Dataset items:

------------------------------------

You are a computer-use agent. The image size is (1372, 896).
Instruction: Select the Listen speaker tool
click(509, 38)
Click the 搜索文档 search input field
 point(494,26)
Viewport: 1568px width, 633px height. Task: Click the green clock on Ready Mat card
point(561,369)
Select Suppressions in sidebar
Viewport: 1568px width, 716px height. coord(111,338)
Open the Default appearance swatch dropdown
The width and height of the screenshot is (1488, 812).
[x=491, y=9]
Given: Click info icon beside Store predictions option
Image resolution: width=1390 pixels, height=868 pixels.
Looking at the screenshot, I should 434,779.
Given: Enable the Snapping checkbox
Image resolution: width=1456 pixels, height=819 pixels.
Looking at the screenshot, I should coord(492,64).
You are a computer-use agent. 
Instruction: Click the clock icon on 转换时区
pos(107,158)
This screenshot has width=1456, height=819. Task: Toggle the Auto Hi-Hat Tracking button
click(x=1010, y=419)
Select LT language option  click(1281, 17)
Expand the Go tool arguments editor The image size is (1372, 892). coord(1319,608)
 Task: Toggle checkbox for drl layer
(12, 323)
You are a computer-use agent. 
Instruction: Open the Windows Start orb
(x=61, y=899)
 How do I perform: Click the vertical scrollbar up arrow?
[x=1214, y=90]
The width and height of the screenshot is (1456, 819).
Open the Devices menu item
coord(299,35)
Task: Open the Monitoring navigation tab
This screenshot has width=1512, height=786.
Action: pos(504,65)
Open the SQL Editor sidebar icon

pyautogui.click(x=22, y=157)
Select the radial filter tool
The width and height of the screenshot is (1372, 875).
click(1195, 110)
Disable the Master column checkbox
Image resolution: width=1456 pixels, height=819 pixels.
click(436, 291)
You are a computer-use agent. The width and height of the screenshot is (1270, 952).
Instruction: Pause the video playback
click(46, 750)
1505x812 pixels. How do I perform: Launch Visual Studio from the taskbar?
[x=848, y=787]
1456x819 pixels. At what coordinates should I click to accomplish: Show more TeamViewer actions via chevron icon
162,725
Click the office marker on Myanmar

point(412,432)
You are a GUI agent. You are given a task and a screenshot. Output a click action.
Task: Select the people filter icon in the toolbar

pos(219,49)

------------------------------------

— Assignment —
Give back all the records above exactly as they were written.

— Reply —
You are a computer-use agent. The image size is (1372, 896).
Instruction: Select the Listen speaker tool
click(509, 38)
Click the 搜索文档 search input field
 point(494,26)
Viewport: 1568px width, 633px height. Task: Click the green clock on Ready Mat card
point(561,369)
Select Suppressions in sidebar
Viewport: 1568px width, 716px height. coord(111,338)
Open the Default appearance swatch dropdown
The width and height of the screenshot is (1488, 812).
[x=491, y=9]
Given: Click info icon beside Store predictions option
Image resolution: width=1390 pixels, height=868 pixels.
Looking at the screenshot, I should 434,779.
Given: Enable the Snapping checkbox
Image resolution: width=1456 pixels, height=819 pixels.
Looking at the screenshot, I should coord(492,64).
You are a computer-use agent. 
Instruction: Click the clock icon on 转换时区
pos(107,158)
This screenshot has width=1456, height=819. Task: Toggle the Auto Hi-Hat Tracking button
click(x=1010, y=419)
Select LT language option  click(1281, 17)
Expand the Go tool arguments editor The image size is (1372, 892). coord(1319,608)
 Task: Toggle checkbox for drl layer
(12, 323)
You are a computer-use agent. 
Instruction: Open the Windows Start orb
(x=61, y=899)
 How do I perform: Click the vertical scrollbar up arrow?
[x=1214, y=90]
The width and height of the screenshot is (1456, 819).
Open the Devices menu item
coord(299,35)
Task: Open the Monitoring navigation tab
This screenshot has width=1512, height=786.
Action: pos(504,65)
Open the SQL Editor sidebar icon

pyautogui.click(x=22, y=157)
Select the radial filter tool
The width and height of the screenshot is (1372, 875).
click(1195, 110)
Disable the Master column checkbox
Image resolution: width=1456 pixels, height=819 pixels.
click(436, 291)
You are a computer-use agent. The width and height of the screenshot is (1270, 952).
Instruction: Pause the video playback
click(46, 750)
1505x812 pixels. How do I perform: Launch Visual Studio from the taskbar?
[x=848, y=787]
1456x819 pixels. At what coordinates should I click to accomplish: Show more TeamViewer actions via chevron icon
162,725
Click the office marker on Myanmar

point(412,432)
You are a GUI agent. You are given a task and a screenshot. Output a click action.
Task: Select the people filter icon in the toolbar

pos(219,49)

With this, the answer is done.